Nutrien hiked its forecast for full-year earnings, citing improved prospects for fertilizer profits in the face of “significant supply tightness” caused by curbs on former Soviet Union exports.
The Canada-based group lifted to $16.20-18.70 per share, from $10.20-11.80 per share, its forecast for its full-year adjusted earnings – representing a potential tripling in last year’s result of $6.32 per share.
The upgrade reflected increased expectations for all three fertilizer divisions, with ebitda in phosphate now seen reaching $800m-900m, up from a previous forecast of $500m-600m, and nitrogen ebitda hopes upgraded to $5.0m-5.8m from $3.2m-3.6m.
The group cited the “expectation of higher realised selling prices”, which it said “have continued to be supported by strong demand, supply disruptions and higher input costs”.
‘Supply disruptions’
For potash, full-year ebitda was now seen reaching $7.5m-8.3m, lifted by the prospect of higher group sales volumes than had been previously expected, besides higher prices.

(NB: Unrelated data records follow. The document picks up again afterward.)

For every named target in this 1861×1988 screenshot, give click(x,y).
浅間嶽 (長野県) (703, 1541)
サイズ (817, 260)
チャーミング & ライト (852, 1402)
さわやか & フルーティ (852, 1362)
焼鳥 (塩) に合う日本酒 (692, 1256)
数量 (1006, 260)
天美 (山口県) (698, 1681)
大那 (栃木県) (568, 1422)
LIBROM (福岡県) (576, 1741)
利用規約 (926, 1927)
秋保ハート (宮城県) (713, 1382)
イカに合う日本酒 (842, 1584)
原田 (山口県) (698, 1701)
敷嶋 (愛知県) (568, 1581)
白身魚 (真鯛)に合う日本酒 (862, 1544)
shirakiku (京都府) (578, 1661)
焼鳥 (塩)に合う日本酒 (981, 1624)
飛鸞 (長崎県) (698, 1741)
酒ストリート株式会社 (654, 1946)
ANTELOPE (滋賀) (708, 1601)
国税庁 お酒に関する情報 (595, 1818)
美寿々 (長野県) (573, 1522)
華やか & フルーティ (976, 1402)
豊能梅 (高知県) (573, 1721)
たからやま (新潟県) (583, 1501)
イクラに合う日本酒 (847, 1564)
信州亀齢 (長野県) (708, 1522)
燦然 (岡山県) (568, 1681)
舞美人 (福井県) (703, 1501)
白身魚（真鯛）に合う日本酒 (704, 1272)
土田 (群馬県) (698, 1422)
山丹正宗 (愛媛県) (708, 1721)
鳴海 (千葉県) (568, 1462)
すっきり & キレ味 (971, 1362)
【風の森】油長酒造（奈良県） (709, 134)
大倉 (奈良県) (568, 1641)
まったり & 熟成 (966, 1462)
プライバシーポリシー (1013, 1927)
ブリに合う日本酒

Nutrien joined rival Mosaic in slashing its forecast for world industry potash shipments this year, to 60m-65m tonnes, from a February forecast of 68m-71m tonnes, citing sanctions on major producers Belarus and Russia imposed since the start of the Ukraine war.
“Despite strong ag-fundamentals which support demand, the likely supply disruptions from Belarus and Russia may constrain global supplies and reduce shipments,” the group said.
“Expect significant supply uncertainty and production constraints from Belarus in 2022 due to severe sanctions imposed from the US and EU, and lack of access to ports through Lithuania.”
However, Nutrien revealed last month it was raising its own output this year by nearly 1m tonnes, to 15m tonnes, equivalent to 23-25% of world volumes.
Earnings soar
Nutrien’s upgraded full-year earnings guidance was well above the $15.20 per share that investors had pencilled in, according to Refinitiv, and was announced as the group revealed a 10-fold surge in earnings to $1.39bn for the January-to-March quarter.
Sales rose 64% to $7.66bn.
Adjusted earnings per share, at $2.70, rose from $0.29 a year before, although came in a little shy of investor expectations of $2.75.
Nonetheless, backed by the better-than-expected full-year guidance, Nutrien’s Toronto-listed shares stood up 5.6% at Can$135.02 in late trading.